EXTRAIT DU DOCUMENT:
──────

II. Clauses de compétences générales et réforme territoriale :


Voilà encore une réforme qui au final semble quand même faire fi de l’intelligence démocratique collective, des recherches, de l’expérience de nos voisins européens, au profit dans un "geste" recentralisateur ou autocrate .

Difficile de résumer ici le contenu de cette réforme (qui a déjà fait l’objet d’un certain nombre d’articles sur ce site). Mais il est sûr qu’il impactera un certain nombre de politiques régionales, au premier titre desquelles, me semble- t -il, les subventions aux associations déjà mises en difficulté par le recul des subventions d’Etat et des Conseils géneraux.

L’esprit général de la future loi est que dès lors que la loi aura attribué une compétence exclusive à une collectivité, cette compétence ne pourra être exercée par une autre collectivité ; même si "à titre exceptionnel, l’exercice d’une compétence peut être partagé entre plusieurs collectivités territoriales", précise le projet.

Quelles sont les conditions de ces exceptions ?
" la pratique des financements croisés entre les collectivités territoriales" devra " être limitée aux projets dont l’envergure le justifie ou répondre à des motifs de solidarité ou d’aménagement du territoire ; le maître d’ouvrage doit assurer une part significative du financement."
Sur le fond, que prime un aménagement équilibré du territoire et un souci de justice sociale, de cohésion et de redistribution, me va tout à fait.
Mais la question n’est pas seulement : tout peut -il ou doit- il relever de l’aménagement du territoire et des solidarités ?" mais aussi : "ce projet est il d’envergure"suffisante ?"

et là, on risque d’avoir un problème avec le soutien aux petits projets inventifs de lien social que plus personne ne pourrait prendre en compte...

──────

TÂCHES À RÉALISER:
1 > Renvoyez à l'identique les entrées, du tout début jusqu'à la ligne contenant « Looking at the screenshot, I should [x=153, y=23]. », celle-ci incluse.
2 > Reprenez le texte sur la réforme territoriale là où il s'arrête.

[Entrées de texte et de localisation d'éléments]
──────

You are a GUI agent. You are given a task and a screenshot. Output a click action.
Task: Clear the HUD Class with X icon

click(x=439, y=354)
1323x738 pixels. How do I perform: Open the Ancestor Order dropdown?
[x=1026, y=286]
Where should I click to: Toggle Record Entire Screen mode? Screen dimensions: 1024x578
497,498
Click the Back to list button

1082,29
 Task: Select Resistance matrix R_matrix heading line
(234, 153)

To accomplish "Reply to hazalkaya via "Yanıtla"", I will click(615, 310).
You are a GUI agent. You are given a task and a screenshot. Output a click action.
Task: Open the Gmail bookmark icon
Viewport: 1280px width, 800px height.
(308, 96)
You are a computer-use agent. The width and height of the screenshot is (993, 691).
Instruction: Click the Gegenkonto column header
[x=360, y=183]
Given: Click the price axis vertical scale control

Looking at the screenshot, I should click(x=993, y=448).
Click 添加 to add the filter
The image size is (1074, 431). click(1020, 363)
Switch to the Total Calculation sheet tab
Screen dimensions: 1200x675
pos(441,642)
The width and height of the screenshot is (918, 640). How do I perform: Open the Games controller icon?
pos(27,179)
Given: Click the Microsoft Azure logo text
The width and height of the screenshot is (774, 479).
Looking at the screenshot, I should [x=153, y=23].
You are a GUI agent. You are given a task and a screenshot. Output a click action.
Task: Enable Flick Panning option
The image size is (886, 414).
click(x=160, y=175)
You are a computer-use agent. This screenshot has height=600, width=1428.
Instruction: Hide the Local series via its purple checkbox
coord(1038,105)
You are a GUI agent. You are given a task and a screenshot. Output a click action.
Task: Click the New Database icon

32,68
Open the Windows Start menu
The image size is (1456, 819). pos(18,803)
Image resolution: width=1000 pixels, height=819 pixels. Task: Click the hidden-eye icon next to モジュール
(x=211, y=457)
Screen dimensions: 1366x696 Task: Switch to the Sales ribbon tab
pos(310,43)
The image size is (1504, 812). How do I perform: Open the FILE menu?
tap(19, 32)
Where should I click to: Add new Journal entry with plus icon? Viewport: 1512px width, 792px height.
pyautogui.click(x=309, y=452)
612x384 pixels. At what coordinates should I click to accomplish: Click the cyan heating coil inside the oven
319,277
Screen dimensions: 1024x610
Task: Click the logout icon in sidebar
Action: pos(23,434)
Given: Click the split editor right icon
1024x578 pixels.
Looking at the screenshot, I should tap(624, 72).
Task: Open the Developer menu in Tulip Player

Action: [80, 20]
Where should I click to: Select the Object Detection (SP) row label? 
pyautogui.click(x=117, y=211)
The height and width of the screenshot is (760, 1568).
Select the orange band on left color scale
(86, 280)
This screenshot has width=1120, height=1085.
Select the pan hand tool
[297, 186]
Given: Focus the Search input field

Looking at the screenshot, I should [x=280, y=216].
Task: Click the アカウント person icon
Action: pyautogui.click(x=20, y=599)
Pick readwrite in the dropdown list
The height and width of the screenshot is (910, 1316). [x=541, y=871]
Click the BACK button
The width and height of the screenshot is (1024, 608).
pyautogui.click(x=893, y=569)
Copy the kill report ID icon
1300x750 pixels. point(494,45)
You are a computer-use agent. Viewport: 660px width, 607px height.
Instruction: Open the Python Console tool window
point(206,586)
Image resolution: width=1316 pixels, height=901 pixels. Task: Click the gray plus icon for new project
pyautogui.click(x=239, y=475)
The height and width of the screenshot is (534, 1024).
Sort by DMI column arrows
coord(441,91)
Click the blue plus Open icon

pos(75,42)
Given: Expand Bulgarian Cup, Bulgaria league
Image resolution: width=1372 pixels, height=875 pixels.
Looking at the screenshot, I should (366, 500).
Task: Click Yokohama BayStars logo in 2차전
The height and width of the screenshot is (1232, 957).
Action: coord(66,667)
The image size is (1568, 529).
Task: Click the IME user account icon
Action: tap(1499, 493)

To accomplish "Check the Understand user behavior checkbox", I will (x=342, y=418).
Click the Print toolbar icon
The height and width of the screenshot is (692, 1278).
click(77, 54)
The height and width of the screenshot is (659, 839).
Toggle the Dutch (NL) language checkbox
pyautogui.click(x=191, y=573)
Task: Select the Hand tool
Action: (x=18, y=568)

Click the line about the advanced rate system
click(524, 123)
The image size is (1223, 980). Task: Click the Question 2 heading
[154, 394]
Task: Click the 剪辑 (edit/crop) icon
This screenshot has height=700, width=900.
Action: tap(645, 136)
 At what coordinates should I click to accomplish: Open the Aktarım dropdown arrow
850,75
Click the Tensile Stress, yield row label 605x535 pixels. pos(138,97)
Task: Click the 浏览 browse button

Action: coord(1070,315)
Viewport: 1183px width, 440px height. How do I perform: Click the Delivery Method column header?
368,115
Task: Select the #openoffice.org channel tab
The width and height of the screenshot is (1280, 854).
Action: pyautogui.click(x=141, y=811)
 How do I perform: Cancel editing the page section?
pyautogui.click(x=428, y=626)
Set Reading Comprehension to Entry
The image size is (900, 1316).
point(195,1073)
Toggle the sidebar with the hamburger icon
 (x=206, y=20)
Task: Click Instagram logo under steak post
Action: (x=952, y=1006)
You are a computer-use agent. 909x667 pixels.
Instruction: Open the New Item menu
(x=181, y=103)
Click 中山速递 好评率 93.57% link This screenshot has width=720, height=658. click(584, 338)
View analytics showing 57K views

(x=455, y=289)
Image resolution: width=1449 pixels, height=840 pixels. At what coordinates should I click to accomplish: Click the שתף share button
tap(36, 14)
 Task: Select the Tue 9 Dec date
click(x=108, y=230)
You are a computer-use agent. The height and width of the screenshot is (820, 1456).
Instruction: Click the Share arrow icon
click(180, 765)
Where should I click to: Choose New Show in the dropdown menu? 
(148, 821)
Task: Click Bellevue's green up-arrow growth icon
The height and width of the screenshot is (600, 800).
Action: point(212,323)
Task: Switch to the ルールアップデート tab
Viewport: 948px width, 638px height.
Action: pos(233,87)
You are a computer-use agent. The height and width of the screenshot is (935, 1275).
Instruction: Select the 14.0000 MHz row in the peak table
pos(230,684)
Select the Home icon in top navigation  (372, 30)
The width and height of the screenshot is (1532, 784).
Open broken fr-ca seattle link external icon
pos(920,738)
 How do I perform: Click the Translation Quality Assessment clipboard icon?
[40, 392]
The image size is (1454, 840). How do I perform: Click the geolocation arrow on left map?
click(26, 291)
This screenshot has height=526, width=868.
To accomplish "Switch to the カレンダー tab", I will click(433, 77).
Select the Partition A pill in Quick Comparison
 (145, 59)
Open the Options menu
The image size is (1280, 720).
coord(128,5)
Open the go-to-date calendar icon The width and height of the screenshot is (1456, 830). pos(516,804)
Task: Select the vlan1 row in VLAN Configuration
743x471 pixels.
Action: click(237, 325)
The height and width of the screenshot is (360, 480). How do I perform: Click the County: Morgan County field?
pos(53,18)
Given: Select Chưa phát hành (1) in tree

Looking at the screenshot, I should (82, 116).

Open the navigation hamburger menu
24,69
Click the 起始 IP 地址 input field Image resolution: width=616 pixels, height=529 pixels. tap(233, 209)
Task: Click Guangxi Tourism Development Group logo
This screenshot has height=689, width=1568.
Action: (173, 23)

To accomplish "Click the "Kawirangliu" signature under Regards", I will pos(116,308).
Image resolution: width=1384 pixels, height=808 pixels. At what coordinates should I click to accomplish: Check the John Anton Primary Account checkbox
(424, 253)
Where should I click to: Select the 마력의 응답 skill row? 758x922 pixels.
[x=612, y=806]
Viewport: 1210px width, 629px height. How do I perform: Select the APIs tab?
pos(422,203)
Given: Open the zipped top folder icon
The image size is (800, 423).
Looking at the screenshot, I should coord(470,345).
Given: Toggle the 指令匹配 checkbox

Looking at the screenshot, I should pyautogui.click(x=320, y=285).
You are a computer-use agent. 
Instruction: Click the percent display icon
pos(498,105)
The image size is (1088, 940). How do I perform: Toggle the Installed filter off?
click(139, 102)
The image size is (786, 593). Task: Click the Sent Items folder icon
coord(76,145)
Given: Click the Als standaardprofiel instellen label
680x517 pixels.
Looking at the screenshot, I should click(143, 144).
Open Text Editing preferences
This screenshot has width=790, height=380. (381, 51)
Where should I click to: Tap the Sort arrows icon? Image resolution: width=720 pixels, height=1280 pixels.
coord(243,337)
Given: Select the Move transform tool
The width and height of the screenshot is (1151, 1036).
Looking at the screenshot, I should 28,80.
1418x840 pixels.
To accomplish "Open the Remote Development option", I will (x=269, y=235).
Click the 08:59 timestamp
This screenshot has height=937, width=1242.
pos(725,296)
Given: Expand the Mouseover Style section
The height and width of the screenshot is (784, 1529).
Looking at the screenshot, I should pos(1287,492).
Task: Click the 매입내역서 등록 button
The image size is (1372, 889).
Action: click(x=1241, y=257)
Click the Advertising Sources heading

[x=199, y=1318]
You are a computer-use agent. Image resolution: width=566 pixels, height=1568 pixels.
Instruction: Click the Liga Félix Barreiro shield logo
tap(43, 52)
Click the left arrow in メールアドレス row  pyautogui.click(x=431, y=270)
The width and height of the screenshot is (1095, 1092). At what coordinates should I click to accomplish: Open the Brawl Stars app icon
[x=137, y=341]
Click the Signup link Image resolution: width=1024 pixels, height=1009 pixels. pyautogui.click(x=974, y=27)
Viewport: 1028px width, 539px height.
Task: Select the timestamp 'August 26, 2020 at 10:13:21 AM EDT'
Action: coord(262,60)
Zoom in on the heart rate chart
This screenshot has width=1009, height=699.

──────

RÉSULTATS PAR TÂCHE:
1 >
You are a GUI agent. You are given a task and a screenshot. Output a click action.
Task: Clear the HUD Class with X icon

click(x=439, y=354)
1323x738 pixels. How do I perform: Open the Ancestor Order dropdown?
[x=1026, y=286]
Where should I click to: Toggle Record Entire Screen mode? Screen dimensions: 1024x578
497,498
Click the Back to list button

1082,29
 Task: Select Resistance matrix R_matrix heading line
(234, 153)

To accomplish "Reply to hazalkaya via "Yanıtla"", I will click(615, 310).
You are a GUI agent. You are given a task and a screenshot. Output a click action.
Task: Open the Gmail bookmark icon
Viewport: 1280px width, 800px height.
(308, 96)
You are a computer-use agent. The width and height of the screenshot is (993, 691).
Instruction: Click the Gegenkonto column header
[x=360, y=183]
Given: Click the price axis vertical scale control

Looking at the screenshot, I should click(x=993, y=448).
Click 添加 to add the filter
The image size is (1074, 431). click(1020, 363)
Switch to the Total Calculation sheet tab
Screen dimensions: 1200x675
pos(441,642)
The width and height of the screenshot is (918, 640). How do I perform: Open the Games controller icon?
pos(27,179)
Given: Click the Microsoft Azure logo text
The width and height of the screenshot is (774, 479).
Looking at the screenshot, I should [x=153, y=23].

2 >
A moins de tout intégrer dans des politiques de réduction des inégalités territoriales, ce qui est un vaste sujet car les politiques de zonages sont rarement suffisamment actualisées et pertinentes ( périmètres trop rigides).

La 1ère conséquence me semble être est qu’Il nous faut d’urgence donner des marges d’action à la société civile pour qu’elle organise la solidarité sociale ( par ex par le developpement des monnaies locales complémentaires).
Mais il me semble aussi qu’il nous faut aussi travailler en commun avec les autres collectivités et institutions "responsables" afin d’éviter ensemble que des pans entiers de la cohésion ne s’effritent.

III. Droit communautaire et SIG (service d’interet général)

Le droit européen ne fait pas la distinction entre entreprise et association.
Ce qui fait la difference, si j’ai bien compris, c’est ce qui relève ou non de l’interet géneral.
Encore faut il avoir précisé ce que l’intéret géneral recouvre.
C’est le rôle de l’ Etat, qui n’est pas en avance sur cette question. Mais nous, Région, en sommes nous pour autant dispensés ? Pas sûr.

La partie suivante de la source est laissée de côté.